Otildo Justino Guido (1998), moçambicano, natural de Inhambane, escritor, poeta, músico, compositor e activista cultural, formado em Contabilidade e Finanças, formando também em Contabilidade e Auditoria, membro da Associação Cultural Xitende, co-mentor do Projecto Cultural Tindzila, mentor e Director Geral do Centro Cultural Palavra & Sol, Representante do Encontro de Poetas da Língua Portuguesa em Moçambique, Vencedor do Prémio Literário Fernando Leite Couto, 2019, terceiro classificado do Concurso Memórias do Idai. Publicado em várias antologias e revistas nacionais e internacionais. É com ele que hoje conversamos enquanto esperamos ansiosamente pelo lançamento da sua primeira obra, “O silêncio da Pele” com a qual venceu a última edição do Prémio acima citado. O evento acontecerá amanhã, 18/11/2020, às 18 horas na Fundação Fernando Leite Couto.
1. O que vês no ventre de uma folha?
Vejo um possível silêncio capaz de fazer alguma diferença no mundo.
2. Será a literatura uma força contra o tédio?
Sim. E mais: a literatura é uma força contra o comum. É uma lâmina que rasga a coisa normal, existencial e natural. A literatura é um protótipo quase acabado que nasce da insatisfação perante a estética da obra produzida pelas mãos de deus.
3. Há alguma peça chave para se escutar o discurso do Silêncio?
Penso que sim, a coragem. É preciso coragem para se deitar sobre o vazio da voz, e penetrar no íntimo da pele da humanidade, e escutar com os ouvidos da alma, enquanto a boca aberta, cheia de feridas causadas pelas coisas que correm, bebe a filosofia da fome, do silêncio, da caligrafia, e da pele, para brotar dentro dessa luz interna, que é o coração do mundo, o remédio que tenta curar o tempo.

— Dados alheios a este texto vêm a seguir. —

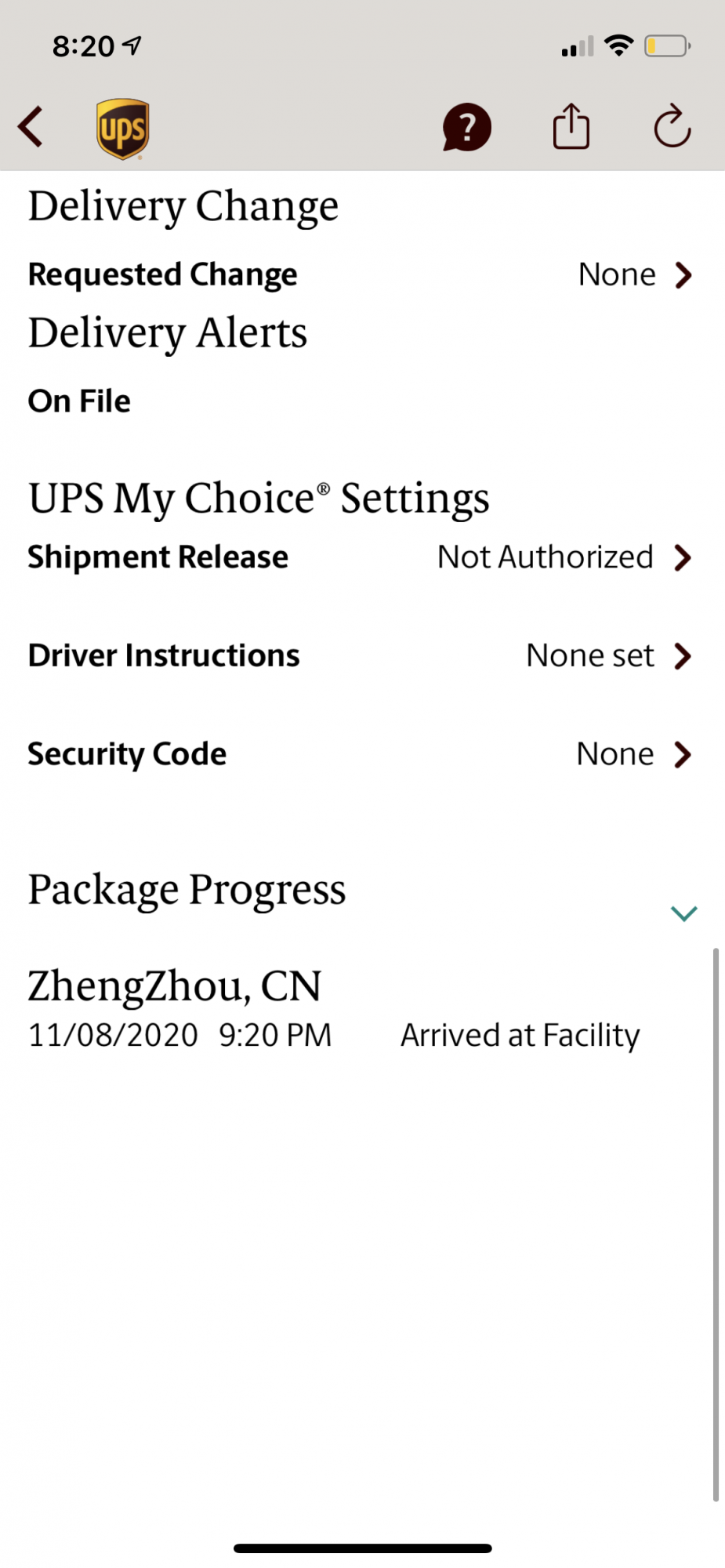Tap the Arrived at Facility status entry
Screen dimensions: 725x1568
[x=520, y=1036]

4. O que te diz o Silêncio da Pele?
Diz-me a voz calada que fala com a linguagem da carne, e mais ainda, com o sotaque dos mundos que o corpo acolhe. Escuto a ferida aberta pela navalha do tempo, a cicatriz causada pela caligrafia do ocidente, o amor como asa que faz os morcegos reconstruírem os céus, a filosofia desuniversal da pedra, do fogo e da água.
5. Qual é a matéria imutável de um poeta?
A dor. A dor é a matéria imutável de um poeta. A poesia está ligada intimamente com a dor. O sofrimento. A angústia. A solidão. A insatisfação. É isso que faz poemas. E se não for, considere a minha falta de idade o maior equívoco para conhecer essa matéria.
6. Já tiveste aquele sonho em que cais?
Escrever é esse sonho em que caio. Porque é inacabado. Não há fim. Está sempre iniciando. Não há certeza de nada. E esse tombar que me refiro, é para dentro de mim: arrancar o sangue e trazer a superfície. Para quê? Por quê? Ninguém consegue responder. Nem eu. Por isso caio quando sonho com os pés, neste universo onde o silêncio tem maior valor que qualquer palavra.
7. O que cabe na pele de um verso feito de Pólvora?
Por enquanto cabe Cabo Delgado, e tantos outros Cabos Delgado do mundo. E o poema que se constrói partindo desses versos feitos de pólvora, é uma espécie de contra-armas para desconstruir a guerra. Porque o poema não serve para matar, ele ressuscita. E essa pólvora que forma o verso é uma pedra dura e fraca (como uma pedra pode ser dura e fraca ao mesmo tempo?) que quando atirada contra o tempo pode abrir enormes buracos onde possamos espreitar o futuro e curá-lo antes que nos infecte.
8. Tens saudade de morrer?
Morrer é um acto de inliberdade. Talvez no poema tenha saudade de morrer. Porque a poesia tem muito disso: desdizer o que falamos. É um mundo perfeito para se gritar com a voz viva contra o tempo e se ouvir silêncio.